Columbus Coffee general operations manager Peter Webster said the first he heard about the incident was when his marketing manager told him about RNZ's online report.

He said he was embarrassed about the racial tone of the incident, which was something that had never happened in his shop before.

"We don't like anything that would imply that any one of our customers is racist; we don't particularly like that."

If customers had any concerns about anything happening in the cafe, they should first bring it to the attention of cafe staff, he said.

"I would encourage them with any concern going on in our cafes... of anything suspicious to raise it with the store manager of the cafe, so that they can deal with the problem there and then."

He said he would be in touch with Mr Singh to apologise.

"Obviously it has nothing to do with any our staff or franchisees, but we don't like the idea of any of our customers being made embarrassed."

Behaviour 'going to breed more fear'

A barista working at the time of the incident, Tove Carland, said she was in the bathroom about 10 minutes before the police arrived and heard a woman making a phone call, sounding very nervous, and describing a man in a turban sitting across from her.

When the officers turned up, Ms Carland realised the woman had been calling the police.

She said she believed, from what she heard, it was no more than racism.

"They had no reason to call.

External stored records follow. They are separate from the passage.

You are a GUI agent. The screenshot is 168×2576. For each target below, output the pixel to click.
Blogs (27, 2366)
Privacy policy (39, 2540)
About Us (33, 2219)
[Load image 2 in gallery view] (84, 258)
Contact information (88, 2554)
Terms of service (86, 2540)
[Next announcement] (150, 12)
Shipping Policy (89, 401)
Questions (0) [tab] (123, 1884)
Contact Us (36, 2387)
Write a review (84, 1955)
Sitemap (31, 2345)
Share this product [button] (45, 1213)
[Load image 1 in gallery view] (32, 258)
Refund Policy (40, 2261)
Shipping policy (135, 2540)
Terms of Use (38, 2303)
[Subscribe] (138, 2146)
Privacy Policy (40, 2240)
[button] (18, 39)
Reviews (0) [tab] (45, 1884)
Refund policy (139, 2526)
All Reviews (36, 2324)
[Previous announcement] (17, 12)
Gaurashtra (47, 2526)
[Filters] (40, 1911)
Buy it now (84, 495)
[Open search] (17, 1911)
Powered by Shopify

She just said 'oh, he has a turban'... So soon after the [Paris] terrorist attacks and everything, people are being crazy."

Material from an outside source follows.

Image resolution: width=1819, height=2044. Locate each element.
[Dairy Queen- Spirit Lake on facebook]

Prof Larken, who was having coffee with Mr Singh during the incident, said people might be on edge because of what had happened in Paris and other parts of the world, but it was not good enough.

"It's that kind of behaviour that's going to breed more fear and hurt and anger."

He had called for the person who phoned the police to step forward but no-one did, he said.

Mr Singh said he could guess who had made the call because of the woman's reaction to how he looked and how he was dressed.

"I think, [based on] when I entered the cafe initially, I think I know who made the call but I'd rather not say who it is."

He said the incident was influenced by some racial bias, but had more to do with ignorance and fear.

"This isn't about holding someone accountable, but more so using this to raise awareness about these sorts of issues. The biases we hold in our society and how we can fight them."

Supreme Sikh Council spokesperson Daljit Singh said New Zealand was a very tolerant country, and the other customer's judgement might have been clouded by what happened in Paris.

"There's only a very small number of people that are thinking like that, otherwise we've never had any issues."